Equipe da UFS vence Competição Latino-Americana e Brasileira de Robótica

A ideia do Caboclinhos surgiu a partir da necessidade de unir paixões comuns entre os envolvidos no projeto, como o futebol e a robótica

Grupo de Pesquisa em Robótica da UFS, liderado pelo professor Eduardo Freire (à direita, de preto), existe desde 2002. Equipe conta com quatro professores, cinco alunos de mestrado e onze de graduação (Foto: Arquivo Pessoal)

A partir da união de robôs e futebol, o Grupo de Pesquisa em Robótica da UFS estimula nos alunos o estudo de conceitos ligados à Física, à Matemática e à Engenharia através do projeto Caboclinhos, um time de futebol de robôs. O grupo, que existe desde 2002, participou em outubro da Competição Latino-Americana e Brasileira de Robótica 2016 e foi campeão na categoria IEEE Very Small – na edição do ano passado ficou em 3° lugar. O evento ocorreu no Recife.

“O título não tem valor financeiro, mas vale muito mais que isso. Ele coroa um esforço que começou há quase dez anos quando começamos a sonhar em ter um time de futebol de robôs”, informa o professor e fundador do projeto, Eduardo Freire, do Departamento de Engenharia Elétrica (DEL).

Segundo ele, o grupo, que hoje conta com quatro professores, cinco alunos de mestrado e onze de graduação, teve algumas dificuldades de tempo e de disponibilidade dos integrantes para trabalhar no desenvolvimento do time.

“A estrutura mecânica e eletrônica do nosso time não foi modificada. Porém, melhoramos o nosso sistema de visão computacional, que foi um dos pontos fracos do ano anterior, e melhoramos a nossa estratégia de jogo. Felizmente o projeto do nosso time é muito robusto, e os únicos problemas que tivemos durante toda a competição foram com relação ao ajuste final da nova estratégia de jogo”, explica o professor.

Caboclinhos

A ideia do Caboclinhos surgiu a partir da necessidade de unir paixões comuns entre os envolvidos no projeto, como o futebol e a robótica. Segundo Eduardo, a divulgação dos cursos na área de tecnologia era um ponto importante para que a demanda aumentasse e mais alunos se interessassem pela área no sentido de diminuir a carência de profissionais.
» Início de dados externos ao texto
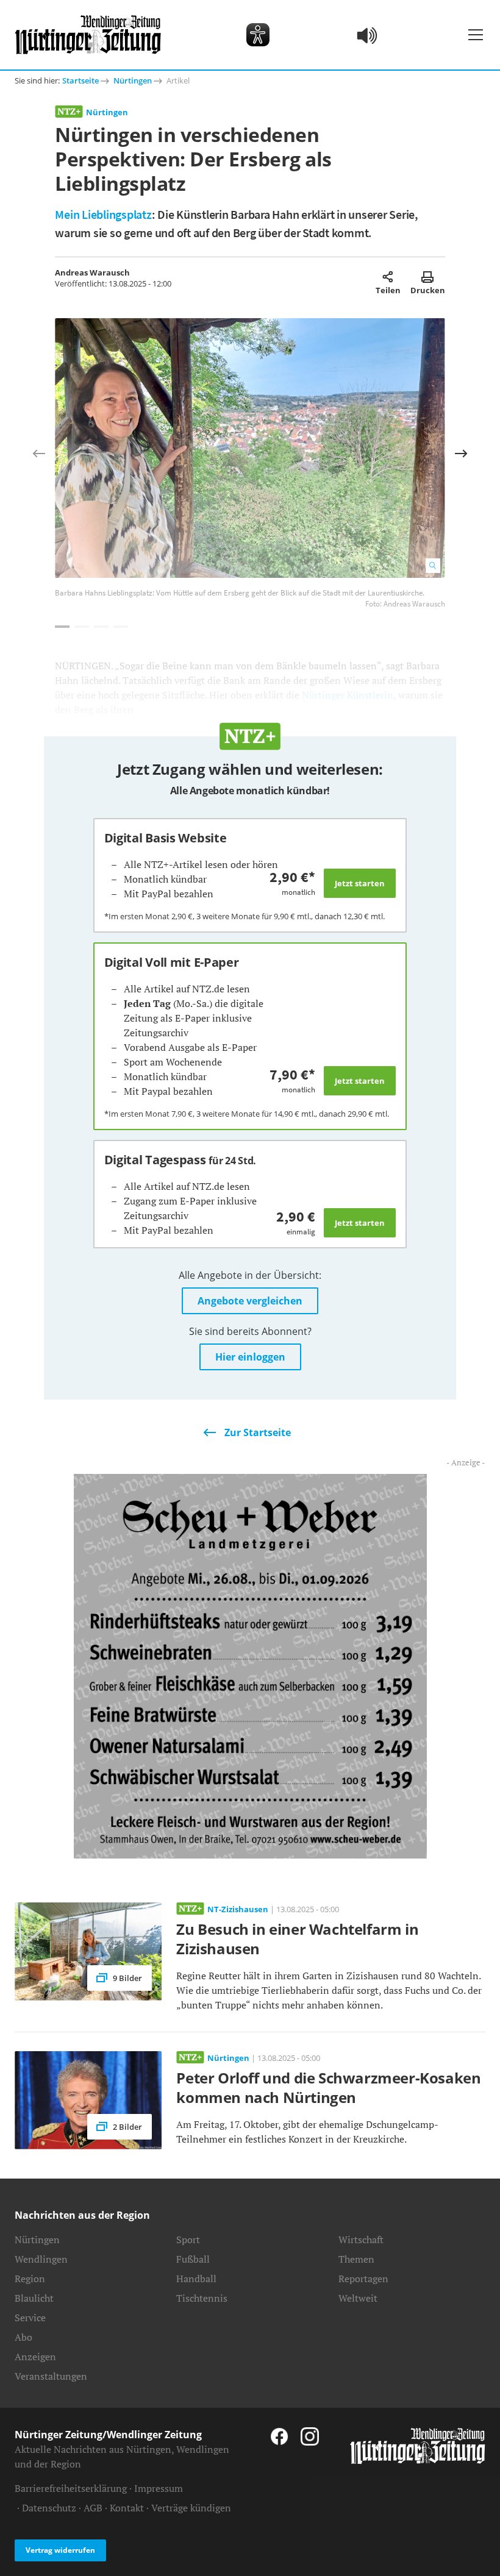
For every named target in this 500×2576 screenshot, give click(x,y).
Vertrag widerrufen (60, 2550)
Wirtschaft (361, 2239)
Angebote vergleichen (250, 1301)
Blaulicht (34, 2298)
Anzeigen (35, 2356)
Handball (196, 2278)
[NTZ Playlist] (367, 35)
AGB (93, 2507)
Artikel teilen (388, 276)
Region (30, 2278)
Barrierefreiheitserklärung (71, 2488)
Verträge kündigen (191, 2507)
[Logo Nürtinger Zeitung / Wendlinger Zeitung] (88, 35)
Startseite (80, 80)
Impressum (158, 2488)
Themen (356, 2259)
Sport (188, 2239)
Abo (23, 2337)
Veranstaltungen (51, 2376)
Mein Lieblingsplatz (103, 214)
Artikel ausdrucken (427, 276)
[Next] (461, 453)
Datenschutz (49, 2507)
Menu (475, 34)
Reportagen (363, 2278)
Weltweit (357, 2298)
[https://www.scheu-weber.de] (250, 1664)
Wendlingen (41, 2259)
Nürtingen (132, 80)
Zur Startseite (257, 1432)
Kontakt (127, 2507)
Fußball (193, 2259)
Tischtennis (201, 2298)
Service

O nome do projeto é uma forma de homenagear a manifestação folclórica do estado, que é genuína de Laranjeiras.

Campeonato sergipano

A equipe liderada pelo professor Eduardo Freire vai além do projeto Caboclinhos. Com o auxílio da Fundação de Apoio à Pesquisa e Inovação de Sergipe (Fapitec), os pesquisadores realizam o Campeonato Sergipano de Futebol de Robôs por Simulação, numa ação que pretende popularizar a ciência em escolas públicas e privadas.

“Trata-se de um campeonato com inscrições gratuitas e para o qual a escola só precisa dispor de um computador onde possa instalar o simulador gratuito que usamos. Além disso, nós oferecemos um minicurso de formação também gratuito, preparando os alunos para que possam elaborar as estratégias de jogo de seus times”, ressalta Eduardo.

O campeonato, que está em sua 3ª edição, passou a contar recentemente com o apoio e patrocínio da Associação dos Gestores de Tecnologia da Informação do Estado de Sergipe (Cio-SE). Esta entidade patrocinou também a equipe na Competição Latino-Americana e Brasileira de Robótica.